新卒者の採用選考が早期化しないように、経団連から「新規学卒者の採用選考に関する企業の倫理憲章」が公表されています。
倫理憲章の成り立ち
以前は、「就職協定」という大学、日経連、文部省、労働省を中心とする「就職問題懇談会」が1953年に作ったルールによって、採用活動に一定の歯止めが掛けられていました。
しかし、「就職協定」には法的拘束力がなく、企業の自主的な努力に頼るものであったため、効力が無く1996年に廃止になってしまいました。
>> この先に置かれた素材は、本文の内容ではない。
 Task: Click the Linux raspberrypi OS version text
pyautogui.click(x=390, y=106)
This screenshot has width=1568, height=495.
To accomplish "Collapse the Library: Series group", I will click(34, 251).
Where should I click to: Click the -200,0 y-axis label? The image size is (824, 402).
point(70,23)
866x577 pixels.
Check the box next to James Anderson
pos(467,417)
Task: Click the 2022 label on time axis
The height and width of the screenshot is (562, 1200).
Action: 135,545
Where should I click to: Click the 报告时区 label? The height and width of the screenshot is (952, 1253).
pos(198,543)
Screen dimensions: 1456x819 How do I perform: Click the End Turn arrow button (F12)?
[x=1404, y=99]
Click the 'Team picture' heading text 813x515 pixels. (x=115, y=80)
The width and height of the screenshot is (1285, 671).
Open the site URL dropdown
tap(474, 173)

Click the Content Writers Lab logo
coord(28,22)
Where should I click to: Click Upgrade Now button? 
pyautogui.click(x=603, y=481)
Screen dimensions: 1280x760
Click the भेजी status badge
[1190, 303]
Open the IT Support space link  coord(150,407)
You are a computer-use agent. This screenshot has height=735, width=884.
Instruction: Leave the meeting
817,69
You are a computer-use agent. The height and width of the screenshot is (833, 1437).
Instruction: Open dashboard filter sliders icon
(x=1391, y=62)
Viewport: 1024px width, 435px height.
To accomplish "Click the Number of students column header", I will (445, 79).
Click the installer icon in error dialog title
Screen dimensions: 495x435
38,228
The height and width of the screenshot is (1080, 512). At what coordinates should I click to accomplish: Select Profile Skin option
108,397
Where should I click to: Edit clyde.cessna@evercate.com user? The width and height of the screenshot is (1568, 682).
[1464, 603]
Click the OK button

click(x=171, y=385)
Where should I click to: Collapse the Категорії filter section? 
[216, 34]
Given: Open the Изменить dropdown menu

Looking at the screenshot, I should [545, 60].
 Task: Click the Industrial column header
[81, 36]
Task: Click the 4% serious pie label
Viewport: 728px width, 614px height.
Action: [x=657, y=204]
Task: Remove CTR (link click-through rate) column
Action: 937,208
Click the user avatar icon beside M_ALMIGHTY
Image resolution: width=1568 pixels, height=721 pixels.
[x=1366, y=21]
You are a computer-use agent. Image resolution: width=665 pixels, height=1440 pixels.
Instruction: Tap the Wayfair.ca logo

そこで新たに設けられたのが、「新規学卒者の採用選考に関する企業の倫理憲章」なのです。
新規学卒者の採用選考に関する企業の倫理憲章の内容
2006年度の倫理憲章
- 正常な学校教育と学習環境の確保
- 採用選考活動にあたっては、正常な学校教育と学習環境の確保に協力し、大学等の学事日程を尊重する
- 採用選考活動早期開始の自粛
- 在学全期間を通して知性、能力と人格を磨き、社会に貢献できる人材を育成、輩出する高等教育の趣旨を踏まえ、学生が本分である学業に専念する十分な時間を確保するため、採用選考活動の早期開始は自粛する。まして卒業学年に達しない学生に対して、面接など実質的な選考活動を行うことは厳に慎む
- 公平・公正な採用の徹底
- 公平・公正で透明な採用の徹底に努め、男女雇用機会均等法に沿った採用選考活動を行うのはもちろんのこと、学生の自由な就職活動を妨げる行為(正式内定日前の誓約書要求など)は一切しない。また大学所在地による不利が生じぬよう留意する。
- 情報の公開
- 学生の就職機会の均等を期し、落ち着いて就職準備に臨めるよう、企業情報ならびに採用情報(説明会日程、採用予定数、選考スケジュール等)については、可能な限り速やかに、適切な方法により詳細に公開する。
- 採用内定日の遵守
- 正式な内定日は、10月1日以降とする
- その他
- 大学院修士課程修了者の採用選考においても学習環境の確保に十分留意する。また高校卒業者については教育上の配慮を最優先とし、安定的な採用の確保に努める。
新規学卒者の採用選考に関する企業の倫理憲章の効果
就職協定と同じように、倫理憲章も法的拘束力を持っていないため、企業への徹底効果は非常に低いと言えます。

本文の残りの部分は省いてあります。